GluN2D-containing NMDA receptors are expressed in early postnatal interneurons, but their role is enigmatic. We tested whether treatment with the GluN2C/D positive allosteric modulator CIQ and non-competitive antagonist DQP-1105 from days in vitro (DIV) 5-10 and DIV 15-20 modulates neurite growth in organotypic cultures. Calcium imaging confirmed a functional expression of GluN2D in nonpyramidal neurons. DQP treatment enhanced apical dendritic branching and increased ERK1/2 phosphorylation and spine density, suggesting a disinhibitory effect mirrored by a reduced expression of GAD-65, VGAT, and Syt-2. Control basket cells had larger axon-carrying dendrites (AcDs), and under CIQ, the AcDs grew even larger.
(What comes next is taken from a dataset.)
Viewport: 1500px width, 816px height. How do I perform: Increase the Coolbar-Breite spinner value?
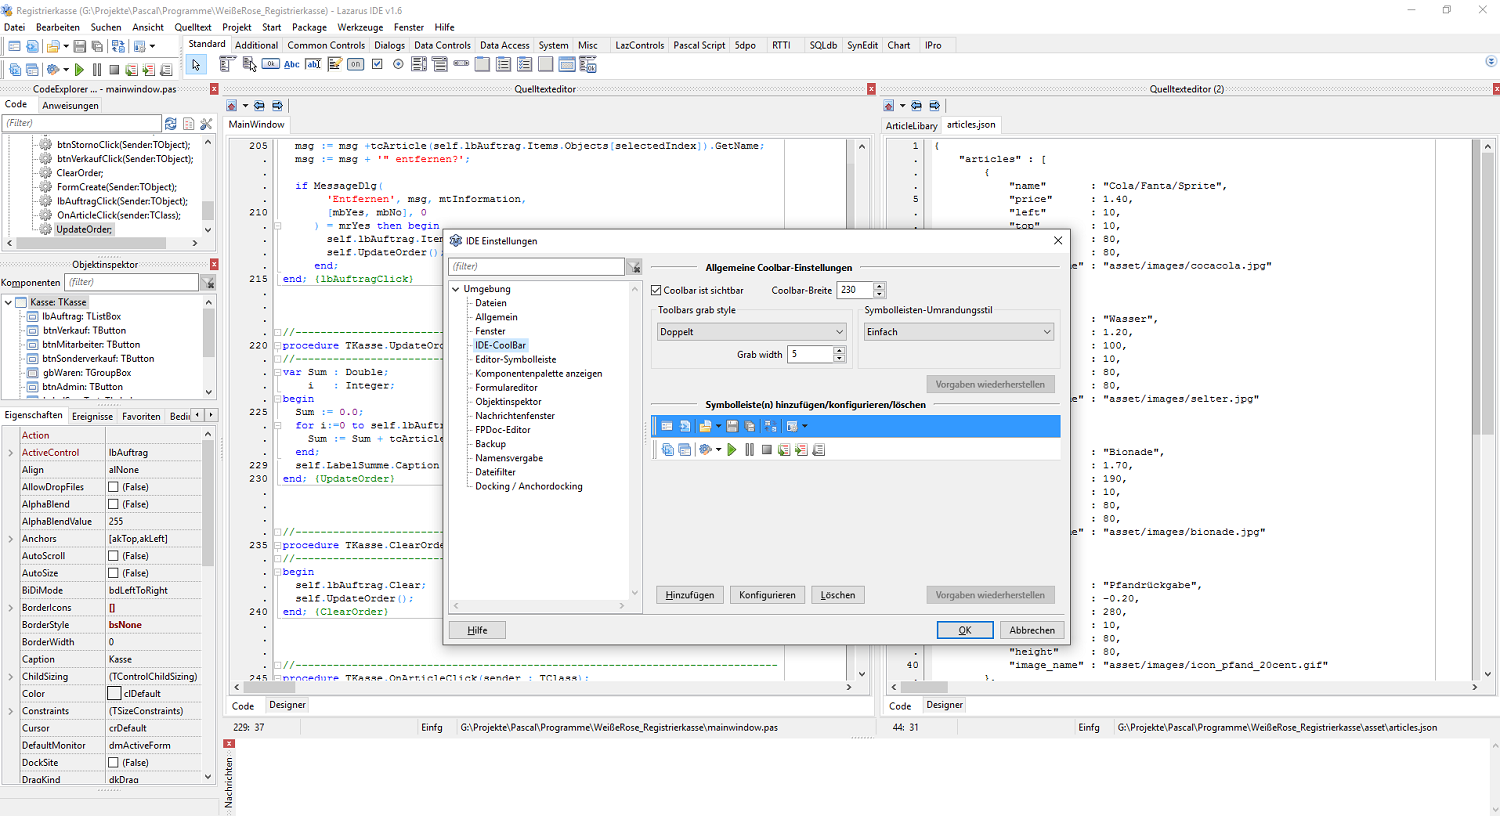coord(879,286)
The axons of CIQ-treated basket cells formed more branches within the dendritic field, and the effect was strongest for axons emerging from AcDs. DQP-treated basket cells also displayed more complex AcDs, presumably driven by enhanced network activity. However, local branching of basket cell axons was reduced under DQP in somatic axon cells but at control level in AcD cells. This suggested a growth-promoting effect of the enhanced network activity and that the AcD configuration neutralized the inhibitory action of DQP on basket cell axons. The results suggest a specific role of GluN2D signaling for development and remodeling of interneuronal axons.